Crash’s story unfolds with that particularly Southern swagger and wit, a tale of a Louisiana boy bred on Waffle House breakfasts and monster truck rallies, local rodeos and the flicker of family bonfires. As a youth he pulled slingshots and shot bb’s at the Popcorn trees, swam, fished and stomped his feet to the tune of his own Pawpaw’s country band.
As adolescence crept in, Crash found he had an itch for singing, passing through the French Quarter to learn at the feet of the New Orleans’ legendary street performers, a young man searching for inspiration among the sodden Voodoo alleys of America’s most soulful city. Later, he would steal his Mom’s car to play the open mic nights at The Neutral Ground Coffeehouse, or to sneak into Nick’s on Tulane, or shoot pool at Dixie Tavern. He started a folk act, a punk group and finally, just after high school, started singing on the regular and was appointed “Congregational Song Leader” in a Southern Louisiana Gospel Choir, which had him performing for hundreds at a time.

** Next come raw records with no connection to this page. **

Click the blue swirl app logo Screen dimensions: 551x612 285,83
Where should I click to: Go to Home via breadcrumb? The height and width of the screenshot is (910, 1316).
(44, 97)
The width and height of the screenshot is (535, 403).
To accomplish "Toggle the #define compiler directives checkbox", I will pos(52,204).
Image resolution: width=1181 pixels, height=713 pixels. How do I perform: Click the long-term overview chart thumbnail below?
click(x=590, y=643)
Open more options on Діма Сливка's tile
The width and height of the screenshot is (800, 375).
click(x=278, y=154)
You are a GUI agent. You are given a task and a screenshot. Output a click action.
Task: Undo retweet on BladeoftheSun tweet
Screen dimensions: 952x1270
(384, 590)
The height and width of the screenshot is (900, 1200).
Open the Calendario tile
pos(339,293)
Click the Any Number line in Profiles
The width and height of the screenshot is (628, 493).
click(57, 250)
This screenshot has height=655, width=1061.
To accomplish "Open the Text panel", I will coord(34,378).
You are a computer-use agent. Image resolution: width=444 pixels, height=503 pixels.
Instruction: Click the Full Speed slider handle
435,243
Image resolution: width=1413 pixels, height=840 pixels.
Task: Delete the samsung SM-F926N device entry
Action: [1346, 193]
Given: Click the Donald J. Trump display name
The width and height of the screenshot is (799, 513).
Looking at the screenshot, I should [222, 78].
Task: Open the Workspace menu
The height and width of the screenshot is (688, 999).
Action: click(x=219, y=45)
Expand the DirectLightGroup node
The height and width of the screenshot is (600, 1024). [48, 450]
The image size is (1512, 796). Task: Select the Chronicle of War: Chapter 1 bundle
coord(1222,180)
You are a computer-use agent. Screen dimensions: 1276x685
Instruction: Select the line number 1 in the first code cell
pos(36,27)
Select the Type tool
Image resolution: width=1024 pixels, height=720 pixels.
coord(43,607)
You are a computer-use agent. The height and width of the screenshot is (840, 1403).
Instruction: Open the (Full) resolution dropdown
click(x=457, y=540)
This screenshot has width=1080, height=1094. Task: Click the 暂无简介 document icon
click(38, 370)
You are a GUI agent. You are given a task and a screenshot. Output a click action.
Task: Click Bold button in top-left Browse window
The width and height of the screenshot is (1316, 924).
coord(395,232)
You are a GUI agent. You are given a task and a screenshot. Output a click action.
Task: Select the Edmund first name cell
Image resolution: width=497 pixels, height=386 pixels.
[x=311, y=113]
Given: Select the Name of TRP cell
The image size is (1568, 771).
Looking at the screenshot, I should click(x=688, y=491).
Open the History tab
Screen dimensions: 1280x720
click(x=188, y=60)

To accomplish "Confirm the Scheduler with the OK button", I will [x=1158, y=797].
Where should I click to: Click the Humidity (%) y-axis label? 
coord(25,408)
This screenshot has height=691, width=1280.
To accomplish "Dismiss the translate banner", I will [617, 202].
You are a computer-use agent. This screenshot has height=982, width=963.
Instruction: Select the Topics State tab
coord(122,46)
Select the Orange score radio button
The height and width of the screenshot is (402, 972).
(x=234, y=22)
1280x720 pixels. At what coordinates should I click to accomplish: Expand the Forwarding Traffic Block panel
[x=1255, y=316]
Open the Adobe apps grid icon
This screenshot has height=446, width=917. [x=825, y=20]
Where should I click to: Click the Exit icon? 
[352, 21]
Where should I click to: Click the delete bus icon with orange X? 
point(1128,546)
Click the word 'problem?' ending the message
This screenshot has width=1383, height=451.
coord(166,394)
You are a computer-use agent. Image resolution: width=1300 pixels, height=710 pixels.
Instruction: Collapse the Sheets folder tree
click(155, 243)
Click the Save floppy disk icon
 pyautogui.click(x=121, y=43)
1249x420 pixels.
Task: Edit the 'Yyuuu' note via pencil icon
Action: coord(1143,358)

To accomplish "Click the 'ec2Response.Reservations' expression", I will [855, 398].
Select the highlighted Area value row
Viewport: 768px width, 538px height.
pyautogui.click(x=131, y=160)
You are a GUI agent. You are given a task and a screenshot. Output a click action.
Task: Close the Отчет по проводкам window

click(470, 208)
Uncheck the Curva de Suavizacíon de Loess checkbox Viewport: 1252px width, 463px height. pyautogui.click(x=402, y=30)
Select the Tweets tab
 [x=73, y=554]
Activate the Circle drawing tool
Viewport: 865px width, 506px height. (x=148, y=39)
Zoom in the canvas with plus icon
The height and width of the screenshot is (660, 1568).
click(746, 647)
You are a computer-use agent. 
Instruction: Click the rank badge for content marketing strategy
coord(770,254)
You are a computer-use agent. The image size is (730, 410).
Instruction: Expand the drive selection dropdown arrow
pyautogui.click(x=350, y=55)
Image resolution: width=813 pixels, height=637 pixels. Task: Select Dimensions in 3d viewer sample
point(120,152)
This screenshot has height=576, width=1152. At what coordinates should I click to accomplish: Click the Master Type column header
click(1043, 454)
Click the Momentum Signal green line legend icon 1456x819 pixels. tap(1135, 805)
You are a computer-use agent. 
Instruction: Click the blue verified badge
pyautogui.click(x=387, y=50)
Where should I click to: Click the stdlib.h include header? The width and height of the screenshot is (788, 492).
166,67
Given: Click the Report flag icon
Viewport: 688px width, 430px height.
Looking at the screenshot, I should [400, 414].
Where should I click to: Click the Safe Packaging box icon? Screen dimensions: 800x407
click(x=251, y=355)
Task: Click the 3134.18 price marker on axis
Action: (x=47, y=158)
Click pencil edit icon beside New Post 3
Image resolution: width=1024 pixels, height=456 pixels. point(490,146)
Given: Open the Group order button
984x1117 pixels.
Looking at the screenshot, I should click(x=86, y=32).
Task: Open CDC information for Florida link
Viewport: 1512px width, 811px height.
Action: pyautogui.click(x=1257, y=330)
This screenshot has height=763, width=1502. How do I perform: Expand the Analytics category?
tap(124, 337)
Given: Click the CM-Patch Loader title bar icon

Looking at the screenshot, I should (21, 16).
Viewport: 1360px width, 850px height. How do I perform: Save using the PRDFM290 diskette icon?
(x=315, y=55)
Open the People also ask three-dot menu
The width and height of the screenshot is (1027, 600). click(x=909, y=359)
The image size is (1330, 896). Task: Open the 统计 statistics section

There was college for a hot minute, there was a move to the Irish Channel, there was the soaking in of all that is New Orleans, wet heat and Sazeracs, the wailing horns of jazz funerals, the teetering handmade floats of Mardi Gras, crawfish and etouffee and howling at the moon. There was work where he could get it, toiling as a PA on the studio sets, Hollywood coming south for the tax credits. ?It was on these film productions where Crash earned his nickname, something to do with a questionable work ethic and repetitive tardiness (he admits you’d have to ask one Ms. Rita Wilson for the real deal details). And yet despite his reputation (or perhaps because of it), he was anointed “assistant” to Johnny Knoxville during The Dukes of Hazzard’s run. (One can only imagine…)
Then, the rains came, Katrina bearing down hard and fast and the New Orleans that he once knew vanishing forever under poisoned water. Lost, Crash reached out to his pal Knoxville, who responded with an offer of help – a job, a place to lay his head– an invite to head west, to Cali. And so he packed his guitar and went, straight into the heart of Tinseltown, to the sweet promise of a Golden State.
Crash brought his music with him, quickly joining the critically adored local act Deadly Syndrome as lead singer and frontman, bringing his gris gris into the beautiful belly of the L.A. beast. Since then, Crash has been barreling ahead, recording prolifically with Deadly Syndrome, working with famed producer Daniel Lanios, composing a live stage score, acting in a few national commercials, and finally, after Deadly disbanded in 2013, heading out on the road with his pals, Edward Sharpe and The Magnetic Zeros, as percussionist and angelic vocal accompaniment.
And somewhere in that heady mix…in that combination of the rolling road, of California eucalyptus sway and dark NOLA mysteries, he discovered his true self– the wild-eyed, sly-tongued, strutting, winking and wonderful ‘crash’ of this here solo debut. ?Produced and engineered by the multitalented Ed Sharpe lead guitarist, Mark Noseworthy, (and featuring friends from the Zeros, Dawes, The Mystic Valley Band and more…) Hardly Criminal is the culmination of all that is strange and sad, hilarious and harmonious, about crash’s own true tale. It is story – moving, funny, weird, and stunningly beautiful.
You can hear the South, yes, Neville swing and Dr. John ju-ju, but you can also hear smooth soul, booty funk, and ragged folk, a mix of sounds taken from his past and pushed into the future, all accompanied by a deadpan storytelling prowess and a voice like a Cajun Prince (as in “The Artist Formerly Known As”). Hardly Criminal is the sum of Crash’s best parts – the sonic celebration of his story so far. So, set down a spell, cool yer bones, cher… and listen.